The group is keen to block the application because of the building’s strong Catholic historic associations. Mary Tudor stayed one night in 1553 with the owners, the Huddleston family, when she was resisting the Duke of Northumberland’s plot to put Lady Jane Grey on the throne. While fleeing in disguise the next morning, she turned and saw the house in flames, burnt down by Northumberland’s troops, and promised to rebuild it when she became Queen. She kept her word and the present Hall was built with stones from Cambridge Castle. She also made John Huddleston vice-chamberlain to her husband, Philip of Spain.
It has even been said that the ghost of a smiling Mary Tudor has been seen walking the Hall, and that ghostly music has been heard there.
The rebuilding of the Hall was completed by 1584, but by then Elizabeth was Queen, and the Catholic religion was banned.
One of the last Catholics to be executed in her reign, St John Rigby, was a steward to the Huddleston family for many years. Lady Huddleston was summoned to London to explain why she did not attend Protestant services. Being ill, she sent St John as her representative. He revealed himself to be a practising Catholic and was hung, drawn and quartered at Tyburn in 1600.
By that time several “priest’s holes” had been incorporated into the building as hiding places for Catholic priests. In the 1600s there were usually three priests hiding in the hall. St Nicholas Owen, a Jesuit brother and carpenter, constructed what Reformation experts regard as his cleverest “hide” in the roofspace of the hall. He was tortured to death in the Tower of London in 1606. The chapel at Sawston Hall later became the mother church for Cambridge right up until the Catholic Emancipation Act.
The Hall belonged to the Huddleston family for four centuries. In the 1940s it was used by the US Eighth Air Force. In 1980 the family had to sell up. “The trauma of the Second World War, and the First, caused the family to face problems, and the Hall went,” said Canon Timothy Russ, parish priest of Great Missenden, Bucks, who ministers to the Prime Minister’s family when they are at Chequers, and whose mother was an Eyre-Huddleston.

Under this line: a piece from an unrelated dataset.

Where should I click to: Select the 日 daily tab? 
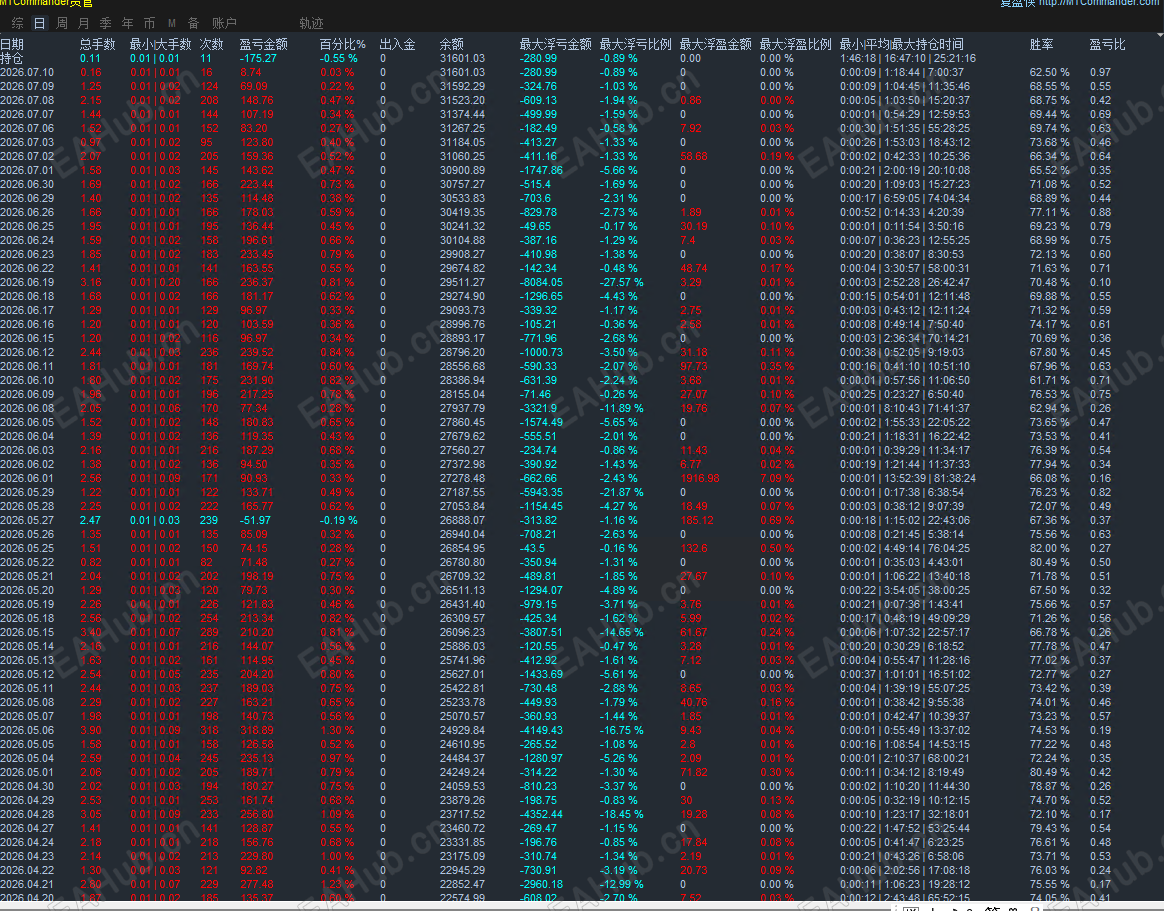(x=39, y=24)
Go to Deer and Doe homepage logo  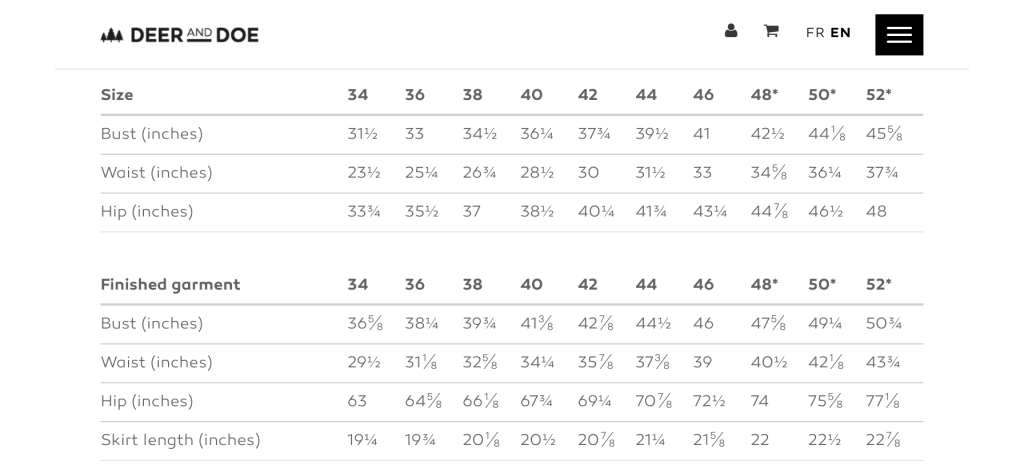coord(180,35)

The hall later became a language school, the Cambridge Centre for Languages but, according to Prof Scarisbrick, it went bust. “It was on the market for a while, but we didn’t know about it. Then we heard the Hall was on the market, and the next thing we heard was that a hotelier was buying it.” Sawston Hotel Group has submitted its plans to English Heritage for approval.
According to Prof Scarisbrick, this gives his action group about eight weeks to come up with about £8 million. “We have to get a lot of money together,” he said. “Then we need to per suade either the hotel group to sell, or English Heritage to veto their plan for altering a listed building.” He said the money was needed to buy it, and renovate it for visitors, providing ramps for disabled access, for example, and an endowment to keep it going.

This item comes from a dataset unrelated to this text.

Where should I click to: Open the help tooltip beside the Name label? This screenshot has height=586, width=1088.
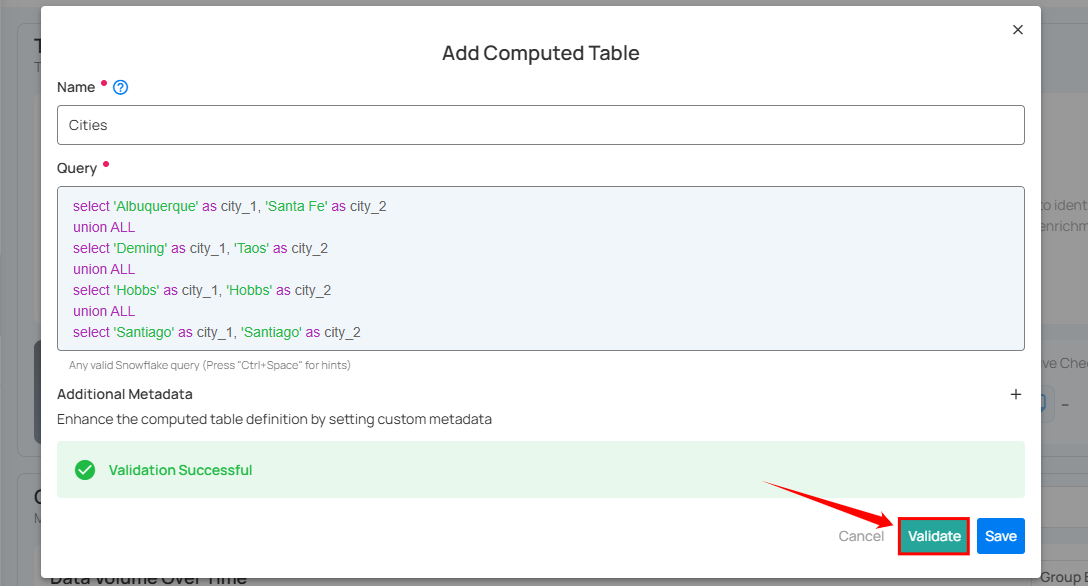tap(120, 87)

Because the Hall is listed, any purchaser needs to show that any changes they make will not do major damage to the building. “The hotelier who has bought it promises to respect its special character. But that may not mean much in practice,” said Prof Scarisbrick. “His plans include turning the Long Gallery into a family bed room, en suite!” The action group also need to convince English Heritage that it has a convincing, viable alternative purpose for the hall. Prof Scarisbrick is thinking in terms of a Catholic Heritage Centre. “We’re looking for someone to buy it as an asset or investment — maybe a rich religious order,” he said.
Canon Russ wants to turn the hall into a Catholic university, promoting “the truth and wisdom of the Church”. He said:“This would give it a purpose beyond it just being a Catholic tourist centre.” The Sawston Hotel Group was unavailable for comment.